218. The Skyline Problem

I followed one of the top ranked algorithm. You can think the problem in the way that we are constructing buildings from left to right, if there are multiple buildings that we need to construct at the same point, we only need to build the highest one because this one will block the lower ones. With this idea in mind, we need a heap to track all the buildings under construction and the heap is sorted by the height of buildings. When we encounter a new building, first of all, we need to know if the buildings higher than it needs to be completed.

Case 1: the new building is away from the current highest building, then we need to pop out all the buildings that is ended before or right on the same point the highest building ends because these buildings will be blocked by the highest building. Once we are finished with removing these building in the heap, the top in the heap will be the highest building that ends behind and our point will be drawn at this point, i.e. <end point of last top building, height of the current top building>. Note, if current top building has the same height of last top one, we don’t have to push the point to the result because the new top building is connected with the last top building.

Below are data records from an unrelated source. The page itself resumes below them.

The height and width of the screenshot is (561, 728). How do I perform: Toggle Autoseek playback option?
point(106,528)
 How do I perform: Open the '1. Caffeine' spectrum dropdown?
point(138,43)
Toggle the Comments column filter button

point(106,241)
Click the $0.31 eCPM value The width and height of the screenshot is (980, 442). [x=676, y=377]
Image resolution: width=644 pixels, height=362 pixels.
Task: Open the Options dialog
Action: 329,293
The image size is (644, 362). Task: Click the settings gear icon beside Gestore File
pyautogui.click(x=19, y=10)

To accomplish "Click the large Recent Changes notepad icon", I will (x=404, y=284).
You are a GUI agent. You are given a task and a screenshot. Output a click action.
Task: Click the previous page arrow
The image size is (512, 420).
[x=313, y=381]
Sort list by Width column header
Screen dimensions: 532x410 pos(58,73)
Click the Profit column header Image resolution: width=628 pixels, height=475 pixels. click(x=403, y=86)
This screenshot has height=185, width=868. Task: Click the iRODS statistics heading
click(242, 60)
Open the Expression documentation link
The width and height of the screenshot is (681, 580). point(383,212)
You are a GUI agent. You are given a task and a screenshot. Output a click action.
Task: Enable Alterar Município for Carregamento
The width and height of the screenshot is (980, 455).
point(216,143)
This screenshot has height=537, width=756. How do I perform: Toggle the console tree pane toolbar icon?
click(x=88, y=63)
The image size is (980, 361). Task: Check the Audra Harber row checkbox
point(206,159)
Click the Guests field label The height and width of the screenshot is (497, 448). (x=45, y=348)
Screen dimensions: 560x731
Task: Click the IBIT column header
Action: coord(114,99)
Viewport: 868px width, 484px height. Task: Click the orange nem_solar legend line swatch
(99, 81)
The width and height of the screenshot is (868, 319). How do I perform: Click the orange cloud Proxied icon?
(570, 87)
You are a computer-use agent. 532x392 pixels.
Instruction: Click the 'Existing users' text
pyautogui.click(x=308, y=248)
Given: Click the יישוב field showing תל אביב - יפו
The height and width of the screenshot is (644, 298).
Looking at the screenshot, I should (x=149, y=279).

Case 2: if the new building is overlapping with the top building, we need to push the new building to the heap and move to next building. Particularly, we need to push all the new buildings starting at the same point into the heap. And then we’ll see if we can push the new building’s starting point into result. The only case will be that the new building’s height is larger than the current top one. Note we have pushed the new building to the heap and the top will be the new building itself. Then the question is how to get the highest building before the new one? Here is the trick, the result itself caches the height too! The end of the result will be the highest building before the new building. So we can compare the last building in the result with the current building. If the top height is larger than the last one, push the starting point of the new building into result.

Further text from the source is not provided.